When we teach our students the writing subskills, they will be varied quite a lot. This depends on the age of the students and their needs. If the student is a primary level student, the teacher would need to spend extra time teaching them how to form words and write short texts like short paragraphs. These might consist of only a few words or sentences and is done usually by copying models. If the student is a secondary level student, the teachers would need to teach the students the appropriate skills on how to write longer pieces of text, e.g. letters, essays, emails.
Accuracy, building up and conveying a message are things which need to be focused on. Teachers must pay special attention to these when teaching writing to students no matter the age or the type of writing.
In some situations, students in the classroom do writing by completing various activities, e.g. filling in gaps between sentences, writing answers of only one word for reading comprehension questions, taking notes for listening comprehension, etc… while these activities are essential for teaching grammar, as well as listening and reading, they do not teach necessary writing skills. For that, teachers need to focus closely on accuracy, communication of messages and the process of writing.
A good way for teachers to aid students develop their messages is by encouraging the students to make use of the writing process in the classroom as well as out of the classroom.
Test Your Knowledge
Given below are a few ideas for writing activities. Have a look at them and try to find out whether they focus on accuracy or communicating ideas.
- Reading a chart and then writing sentences or paragraphs about the chart. Here is an example:
Listening to the radio
E.g. Janes like dancing, but Bill doesn’t.
- Writing letters, e.g. a letter to a relative in a foreign country, asking about how they are doing.
- Labelling things, e.g. clothes, animals etc…
- Finishing a story, e.g. the students are given a part of the story, either the beginning, middle or the end and are asked to complete the missing pieces of it.

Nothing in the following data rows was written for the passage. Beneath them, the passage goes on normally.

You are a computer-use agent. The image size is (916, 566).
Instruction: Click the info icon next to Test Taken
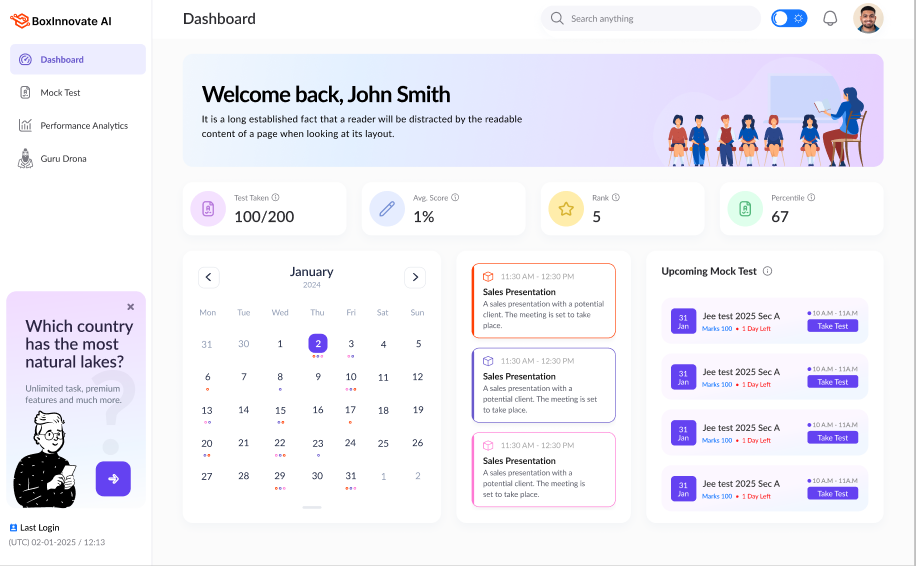(276, 198)

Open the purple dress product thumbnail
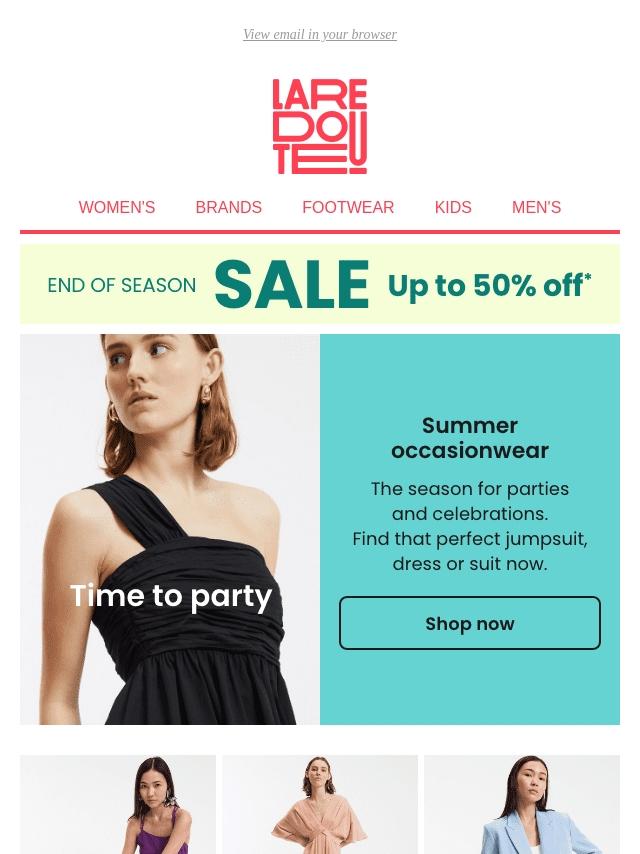click(x=118, y=804)
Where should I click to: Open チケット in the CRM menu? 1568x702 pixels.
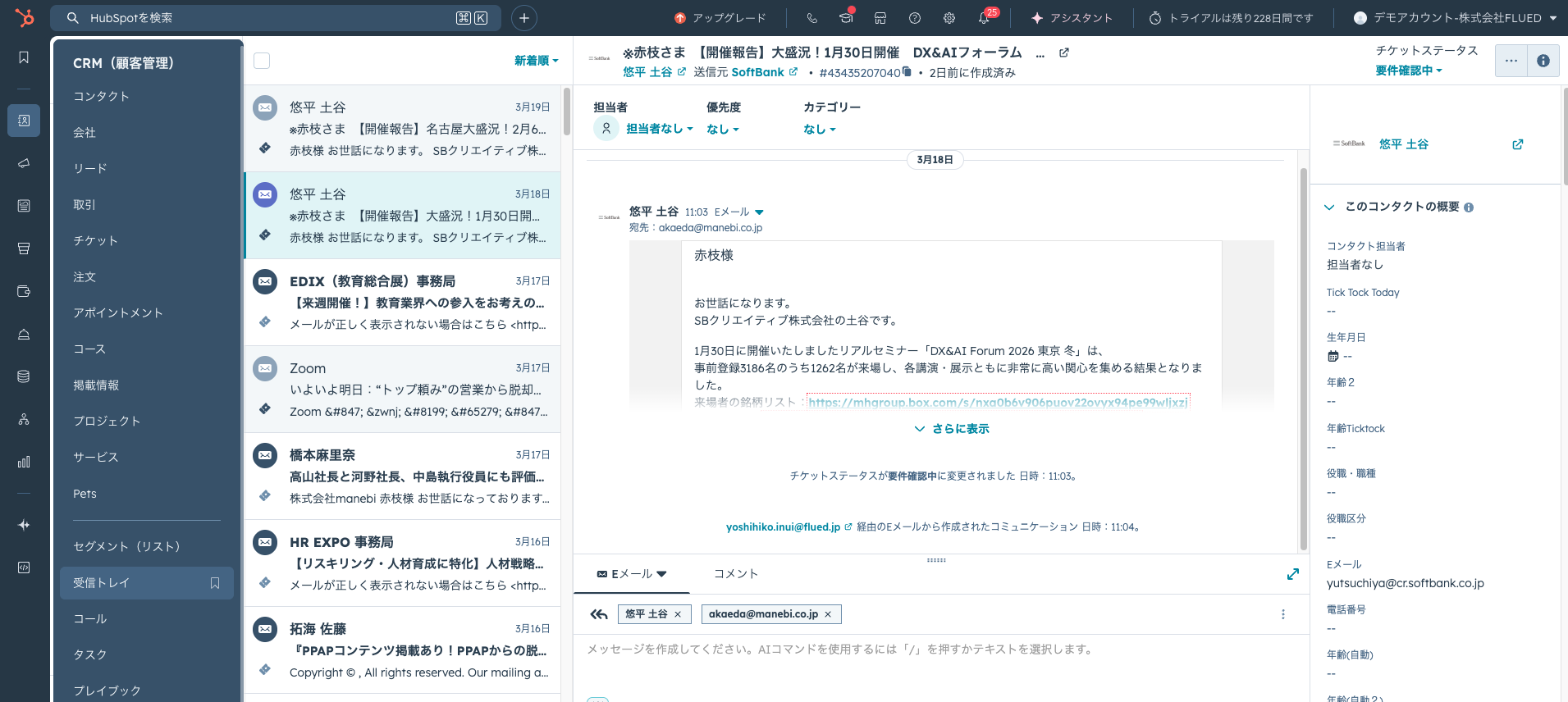(95, 240)
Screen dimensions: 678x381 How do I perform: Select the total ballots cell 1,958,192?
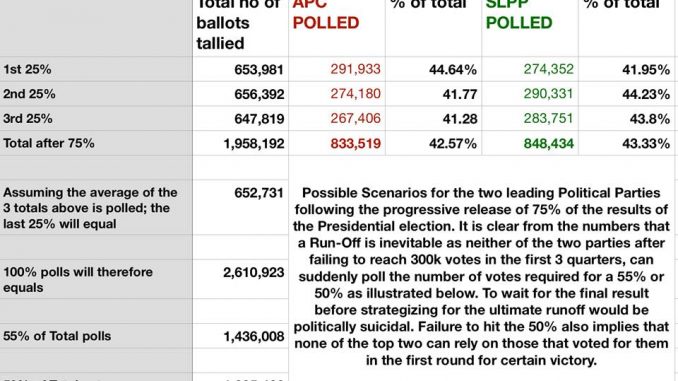(240, 143)
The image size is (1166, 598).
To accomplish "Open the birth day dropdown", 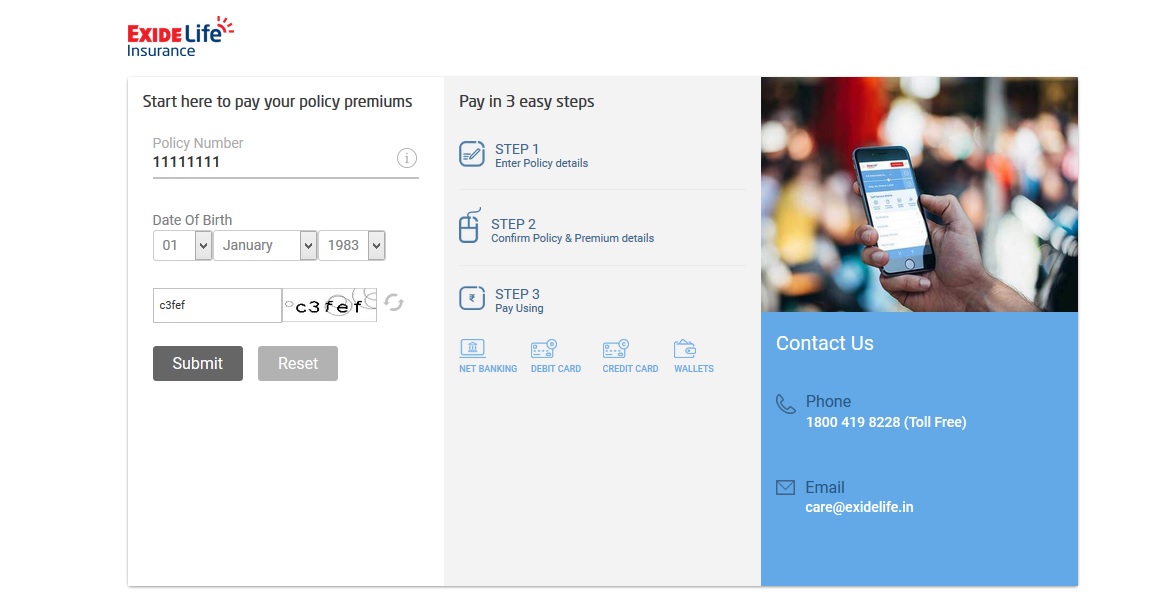I will point(182,246).
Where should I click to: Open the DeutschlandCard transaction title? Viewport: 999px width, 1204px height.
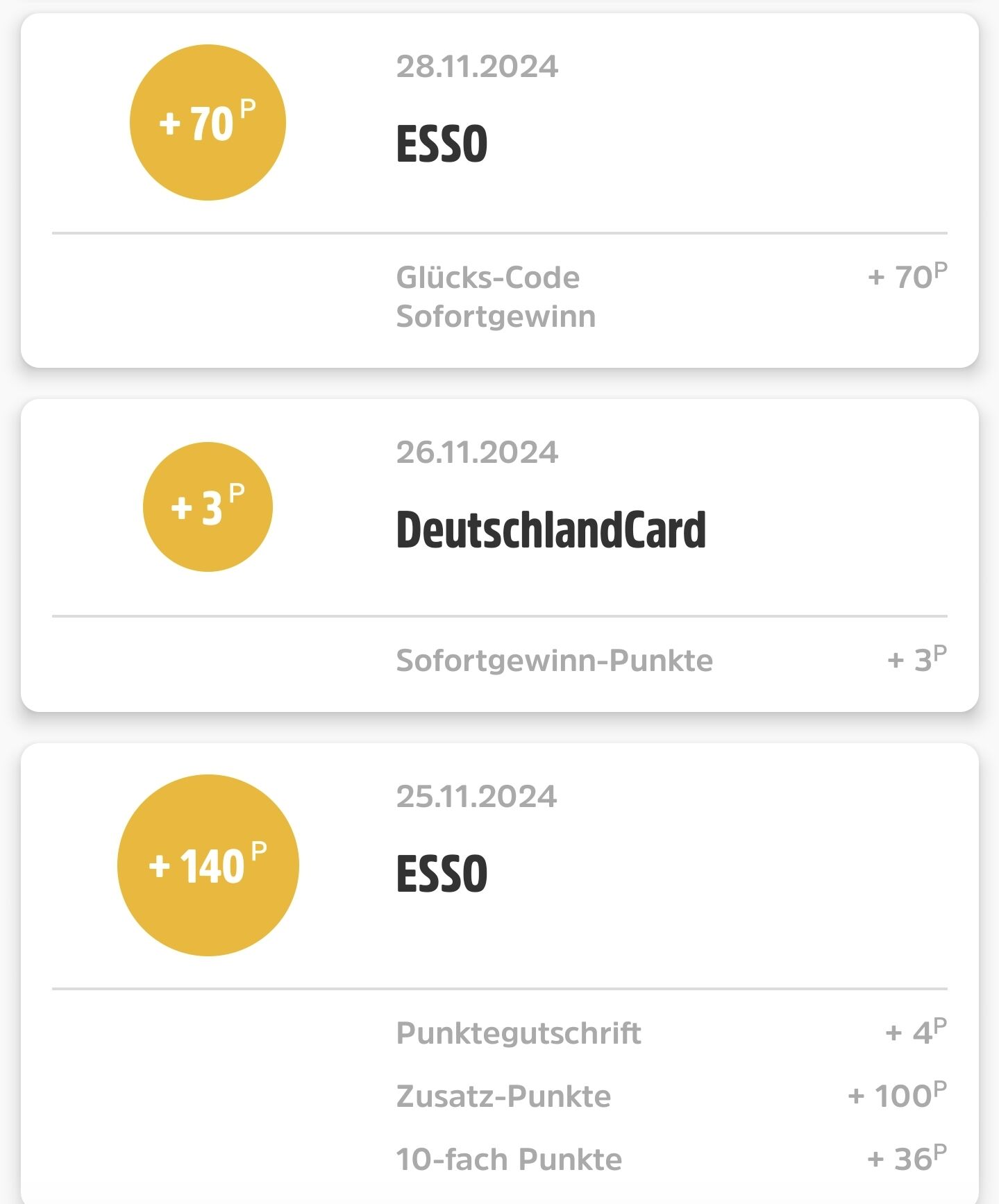click(x=551, y=529)
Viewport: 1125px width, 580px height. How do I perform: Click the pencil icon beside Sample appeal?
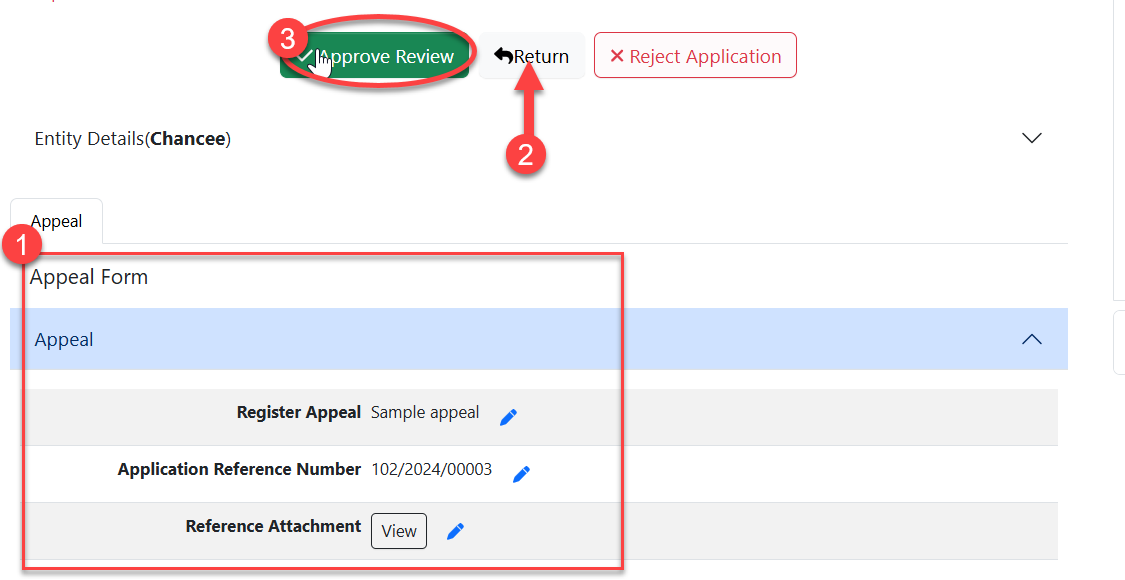pos(508,417)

- Copying words or text from a reading or textbook into the students notebook.
- Writing emails to others
Think about yourself. Think about the way you learned to write in English. Was it a good way? Was it fun? Did you enjoy it?
When you learned to write English, what were the writing subskills that your teacher/s focused on mainly?
For you, what were the easiest and hardest parts about writing English?
Refer to the list of text types that you have made during the week and make a note next to each of them about the reason why you wrote and who you wrote to. Write your answers down.
Write a letter, note or email to a friend of yours. Notice what subskills you are using while you write. Which of these are you using: thinking of ideas, ordering ideas, forming letters correctly, writing sentences with proper grammar, linking sentences and checking your writing accuracy.